NAD(P)H : quinone Oxidoreductase 1 Deficiency and Increased Susceptibility to 7,12-Dimethylbenz[a]-anthracene-Induced Carcinogenesis in Mouse Skin

Abstract

Background: The phase II enzyme NAD(P)H : quinone oxidoreductase 1 (NQO1) catalyzes quinone detoxification, protecting cells from redox cycling, oxidative stress, mutagenicity, and cytotoxicity induced by quinones and its precursors. We have used NQO1^−/− C57BL/6 mice to show that NQO1 protects them from skin cancer induced by the polycyclic aromatic hydrocarbon benzo[a]pyrene. Herein, we used NQO1^−/− mice to investigate whether NQO1 also protects them against 7,12-dimethylbenz[a]anthracene (DMBA), where methyl substituents diminish primary quinone formation. Methods: Dorsal skin of NQO1^−/− or wild-type C57BL/6 mice was shaved. When tested as a complete carcinogen, DMBA (500 or 750 μg in 100 μL of acetone) alone was applied to the shaved area. When tested as a tumor initiator, DMBA (200 or 400 nmol in 100 μL of acetone) was applied to the shaved area; 1 week later, twice-weekly applications of phorbol 12-myristate 13-acetate (PMA)—10 μg dissolved in 200 μL of acetone—to the same area began and were continued for 20 weeks. Tumor development was monitored in all mice (12–15 per group). All statistical tests were two-sided. Results: When DMBA (750 μg) was tested as a complete carcinogen, about 50% of the DMBA-treated NQO1^−/− mice but no DMBA-treated wild-type mouse developed skin tumors. When DMBA (both concentrations) was used as a tumor initiator, NQO1^−/− mice developed larger tumors at a greater frequency than their wild-type littermates.
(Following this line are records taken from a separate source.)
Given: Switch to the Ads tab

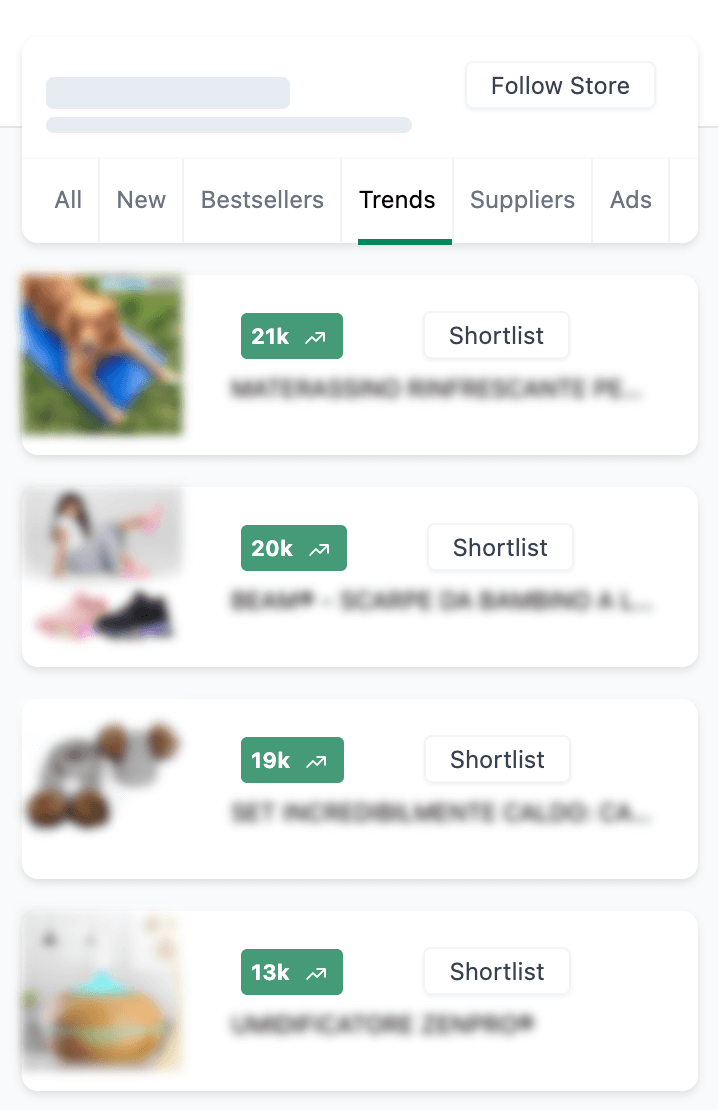Looking at the screenshot, I should pyautogui.click(x=631, y=200).
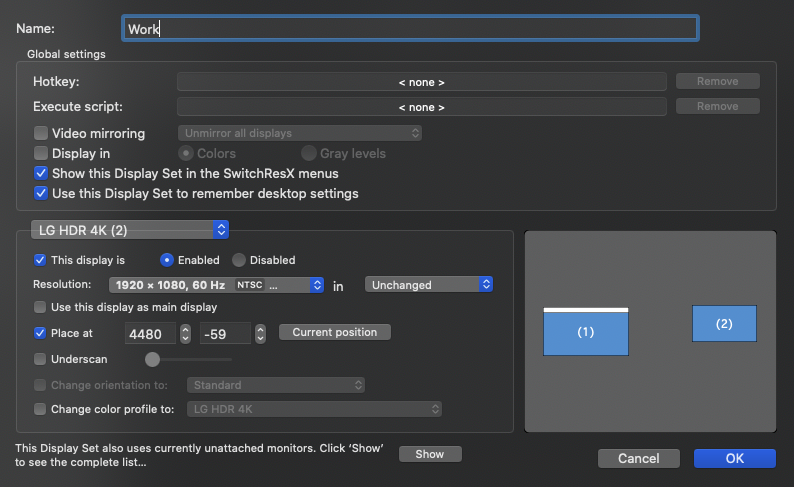Click the Current position button

pyautogui.click(x=334, y=332)
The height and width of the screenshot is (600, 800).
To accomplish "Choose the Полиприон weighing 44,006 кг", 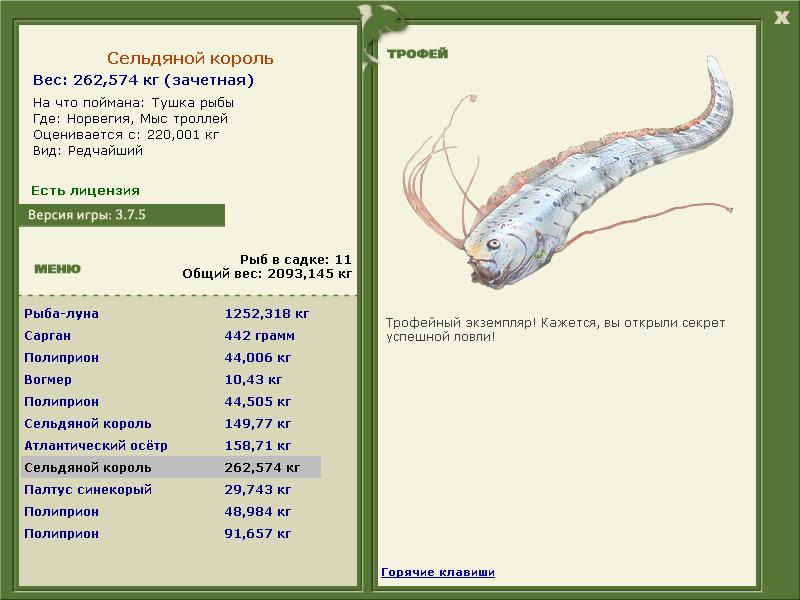I will [61, 358].
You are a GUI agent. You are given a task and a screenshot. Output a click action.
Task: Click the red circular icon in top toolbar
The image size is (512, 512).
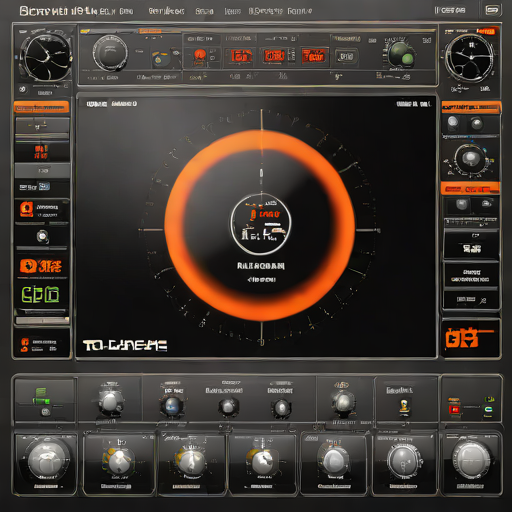(x=200, y=56)
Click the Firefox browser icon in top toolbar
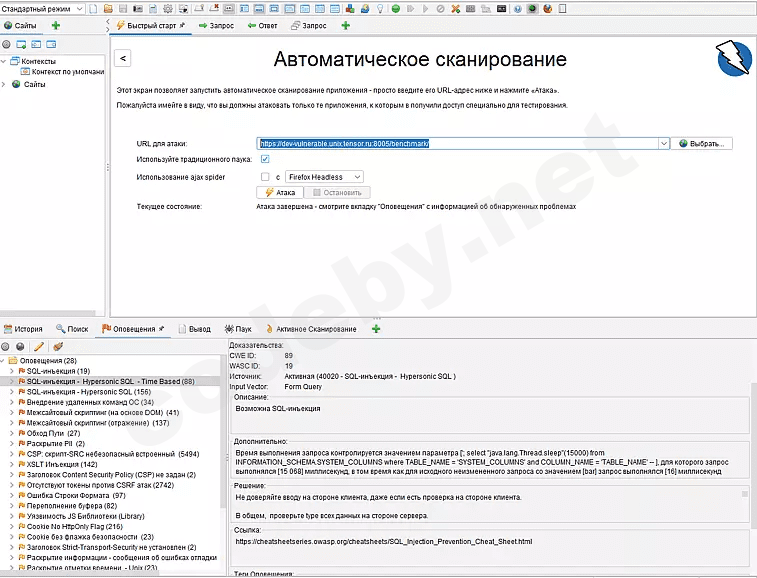Image resolution: width=757 pixels, height=578 pixels. 547,8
Twenty-three weeks after the first PMA treatment in the tumor initiator test, all 30 NQO1^−/− mice given 400 nmol of DMBA had developed skin tumors, compared with 33% (10 of 30) of treated wild-type mice (P<.001). Conclusions: NQO1^−/− mice are more susceptible to DMBA-induced skin cancer than are their wild-type littermates, suggesting that NQO1 may protect cells from DMBA carcinogenesis.